'Teenageri' Don't Care, but Moscow Mayor Wants to Cut Use of English

The mayor of Moscow, Yuri Luzhkov, has had enough of the supermarkets, shops, and mini-markets that have popped up all over the Russian capital.

Barely five years after the demise of official socialism, he has ordered an end to this phenomenon. But these businesses will not be closing their doors - just changing their signs.

The mayor is not engaged in an economic war but a war of words: Russian words versus foreign encroachment, almost all of it from American English. He has decreed that "supermarket" become gastronom, "drugstore" become apteka, and "home center" become vsyo dlya doma (everything for the home).

Mayor Luzhkov, who takes a keen interest in the appearance of his city, has long been concerned that it look sufficiently Russian. A year ago, he decreed that Russian script on signs for shops or restaurants must be at least twice the size of foreign script. The new decree intends to make it clear to Russians, in familiar Russian words, what a store sells.

Like the French defenders of linguistic purity that chased alleged barbarisms such as "le parking" from the language of Voltaire, the mayor has some local support in his battle.

"Of course, Moscow, as the face of Russia, should have all the national symbols that reflect the country," says engineer Valentin Samykin as he waits in the rain outside a metro station. "So Luzhkov's effort to Russify signs has some basis."

After all, he notes, people no longer read classical literature in Russian. "They read signs," he says.

Linguist Larissa Moukrova of the Plekhanov Institute concurs: "Without a doubt, Russian is under threat in the last five years. It's not normal when in the premier city of such a big country as Russia, where millions of Russians live, there are signs in the street in foreign languages, most of all English."

Younger Muscovites, as a rule, are not quite so worked up about the matter. "English is creeping into Russian at just the rate it should be," says teenager Yura Stroilev, who picks up a lot of English tekkie jargon working with computers.

For 16-to-35-year-olds, says Lena Nekonkina, marketing manager for the BBDO advertising agency in Moscow, Latin script and foreign words connote high quality and style.

Older Russians, however, don't often know what a "supermarket" is, and they often associate Latin script on products with the inferior goods they used to see from Turkey and China during the Soviet era.

This age divide over language is just another deepening of the split in Russian society between those who are adapting to the brave new world of bureaucratic capitalism and the many who are not, Ms. Moukrova says.

This brings up another difference between the venerable Russian gastronom and the supermarket.

"They're two different things," laughs Yelena Uvarova, a university student. "A gastronom is a place that's huge and empty.

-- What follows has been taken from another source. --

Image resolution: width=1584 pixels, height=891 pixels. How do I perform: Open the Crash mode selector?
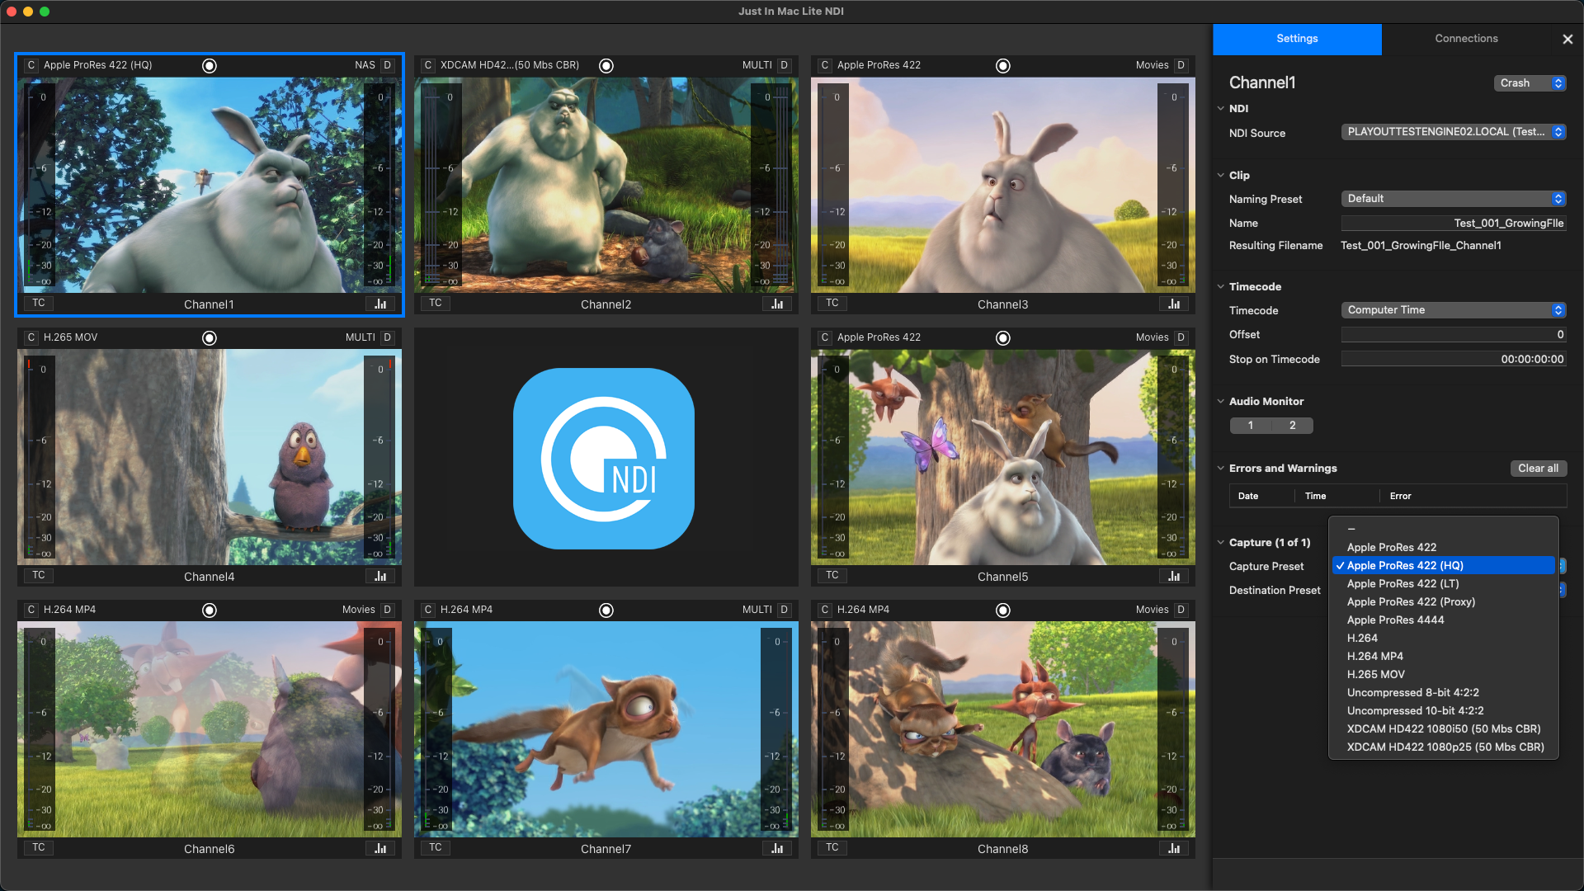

When the gastronom is full, they call it a supermarket."

Likewise, she calls herself a "teenager" because the Russian word podrostok has been estranged to her ear by its use in pious Soviet-era speeches about youths and the future.

There is an irony about this effort to hold the line against foreign intrusions, however. Gastronom is a word brought from the French in the early 19th century, as is the Russian magazin, which is to replace the English "shop." Another French borrowing, for that matter, is Mayor Luzhkov's own title: Mer.

On the other hand, Russian may not be so threatened. Some of the popular Americanisms of 10 or 15 years ago - shoozi for footwear and geerla for a young woman - are hopelessly unhip now and have disappeared from the lips of teenageri.